Papua: landskap eropa di garis ekuator

Salah satu mimpi yang selama ini ada akhirnya terwujud. aku bisa pergi ke Papua, tanah yang dulu menjadi angan-angan untuk datang kesana. Pertama menjejakkan kaki di tanah Papua, ketakjuban yang diberikan. Memandang bangunan bandara Sentani di Jayapura dengan latar belakang gugusan pegunungan yang salah satu ujungnya masih diliputi kabut tebal memberikan kesan eksotis tersendiri, yang ternyata kekaguman terhadap tanah Papua tidak surut sampai disitu saja.
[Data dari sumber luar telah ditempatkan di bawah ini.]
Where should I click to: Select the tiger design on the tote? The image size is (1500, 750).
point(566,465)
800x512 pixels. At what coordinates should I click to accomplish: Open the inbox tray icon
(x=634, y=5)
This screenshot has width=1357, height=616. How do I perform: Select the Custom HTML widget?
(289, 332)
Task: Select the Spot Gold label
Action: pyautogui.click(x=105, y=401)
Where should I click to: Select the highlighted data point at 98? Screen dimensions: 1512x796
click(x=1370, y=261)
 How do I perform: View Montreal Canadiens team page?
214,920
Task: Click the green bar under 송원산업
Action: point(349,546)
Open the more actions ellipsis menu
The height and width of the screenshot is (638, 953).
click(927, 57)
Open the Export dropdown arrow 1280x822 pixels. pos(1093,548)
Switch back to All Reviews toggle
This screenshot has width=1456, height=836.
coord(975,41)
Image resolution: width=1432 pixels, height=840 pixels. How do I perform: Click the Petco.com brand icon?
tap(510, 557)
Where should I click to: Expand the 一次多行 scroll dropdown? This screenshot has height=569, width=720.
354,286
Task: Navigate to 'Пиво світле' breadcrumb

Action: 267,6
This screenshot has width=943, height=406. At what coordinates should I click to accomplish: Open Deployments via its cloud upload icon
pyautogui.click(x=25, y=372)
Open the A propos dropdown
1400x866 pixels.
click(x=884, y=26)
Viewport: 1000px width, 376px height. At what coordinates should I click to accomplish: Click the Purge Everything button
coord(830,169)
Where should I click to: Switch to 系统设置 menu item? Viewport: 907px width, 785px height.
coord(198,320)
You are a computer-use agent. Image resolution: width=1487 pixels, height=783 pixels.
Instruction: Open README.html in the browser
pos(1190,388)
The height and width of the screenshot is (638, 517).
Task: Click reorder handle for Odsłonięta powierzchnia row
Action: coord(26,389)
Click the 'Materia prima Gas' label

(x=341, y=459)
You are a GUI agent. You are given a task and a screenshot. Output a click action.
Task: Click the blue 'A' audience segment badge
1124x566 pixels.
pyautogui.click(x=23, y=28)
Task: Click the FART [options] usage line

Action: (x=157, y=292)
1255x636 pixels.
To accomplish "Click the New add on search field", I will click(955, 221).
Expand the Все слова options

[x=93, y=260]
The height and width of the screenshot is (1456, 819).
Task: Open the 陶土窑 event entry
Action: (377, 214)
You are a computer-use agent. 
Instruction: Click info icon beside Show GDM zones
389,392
Tiba di Wamena membawa kepada peradaban beberapa puluh tahun mundur ke belakang, di sepanjang jalan beraspal masih dijumpai orang dengan bertelanjang bulat hanya berbalut koteka yang melindungi bagian kemaluannya. Di sana-sini orang masih sibuk mengunyah pinang yang sudahs emakin jarang dijumpai di kehidupan masyarakat Jawa, jejak-jejak tertinggal berupa ceceran warna merah muda menandakan mereka masih menikmati suasana mengunyah buah kecil dari bangsa palem tersebut.

Menyusuri jalan lembah baliem yang beraspal bagus dan sepi, hanya satu dua kendaraan yang dijumpai kesejukan angin di ketinggian 1600 mdpl membuat lebih memilih membuka jendela kendaraan dibandingkan hembusan AC. Pemandangan yang diberikan sepanjang perjalanan membuat diri takjub, seperti menikmati perjalanan di gugusan benua eropa dengan susunan pegunungan dan hamparan padang hijaunya. Kala pagi tiba, kabut masih leluasa memasuki kota memberikan kesejukan lebih bagi orang-orang yang sudah berlalulalang.

Dari atas pesawat berbaling-baling yang setiap penumpang sesuka hati memilih tempat duduk, hamparan hijau merata sepanjang mata memandang, pertanda savana yang luas dan hutan yang masih belum terkoyak.